Rock 'n Roll starts during the Prague Spring — a short-lived flowering of liberalism in 1968 — and ends in 1990, after the communist regime finally fell. The stand-in for Stoppard is a character named Jan, who becomes increasingly political and suffers under the repressive Czech regime. On the opposite end, in the freedom of England, is Jan's mentor Max, a Cambridge professor who's an unapologetic member of the Communist Party.
Stoppard says his first obligation as a playwright is to be a good storyteller.
"I developed a situation where there was a British Communist, a classical Marxist, having arguments with a man who was living in a communist country, under a communist regime," he says. "And you can see, immediately, that there is a kind of tension between the theory and the actuality, the practice."
Jan, like the play's author, is an enormous fan of rock 'n' roll. After studying at Cambridge, he returns to Prague with a suitcase full of records and a head full of Western ideas.
"I came back to save rock 'n' roll — and my mother, actually," Jan tells a friend. "But none of it happened.
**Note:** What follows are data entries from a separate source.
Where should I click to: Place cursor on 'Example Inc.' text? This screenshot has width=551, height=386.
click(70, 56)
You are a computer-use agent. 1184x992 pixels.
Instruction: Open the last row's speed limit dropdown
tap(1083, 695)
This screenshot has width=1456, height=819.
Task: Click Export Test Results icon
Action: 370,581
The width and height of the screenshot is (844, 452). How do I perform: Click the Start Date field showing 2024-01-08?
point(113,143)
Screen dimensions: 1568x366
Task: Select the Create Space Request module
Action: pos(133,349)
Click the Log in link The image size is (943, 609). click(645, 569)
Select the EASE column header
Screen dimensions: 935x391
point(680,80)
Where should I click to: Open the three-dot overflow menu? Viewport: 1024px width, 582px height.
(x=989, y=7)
My mum's okay, and there's new bands ripping off Hendrix and Jethro Tull on equipment held together with spit. I was in the Music F Club where they had this amateur rock competition. The Plastic People of the Universe played "Venus in Furs" from Velvet Underground, and I knew everything was okay."
Rock's Symbolism — and a Band's Unexpected Influence
The Plastic People of the Universe was a real band that formed in Czechoslovakia just after the Soviet crackdown that ended the Prague Spring. The bandmates' long hair and frenzied performances were meant only to be fun. But the Plastic People threatened the social order, and they and their followers ended up in jail.
Rufus Sewell, the actor who plays Jan, says the Plastics galvanized a generation of Czechs.
"And the movement [that] got together to free those people ended up being one of the most powerful things leading toward the eventual collapse of communism in Czechoslovakia," Sewell says. "Which in turn had an effect all the way across the world.
"So this band — this relatively inept band — ended up having an enormous influence on world politics, completely unintentionally!" Sewell says, laughing. "Because, as it turned out, the most powerful thing was just not caring."
At heart, says Nunn, the play's director, Rock 'n' Roll is about the human spirit and how no political system can truly contain it.
"The idea of rock 'n' roll is absolutely at the center of it," Nunn says. The play celebrates, in part, the fact "that there is a form of expression which has beat, which has rhythm, which, when you begin to play it, has human beings moving instinctively, responding, letting go, becoming free, becoming wild."
Actress Sinead Cusack plays two roles in the play. She says Stoppard doesn't just appeal to the intellect. He touches the heart.
"That's the wonder of Stoppard, really," she says. "Nothing is ever on the nose. It is gently and wonderfully revealed. You know: A layer peels away, and another layer peels away, and then you see what he's talking about. And I just love that."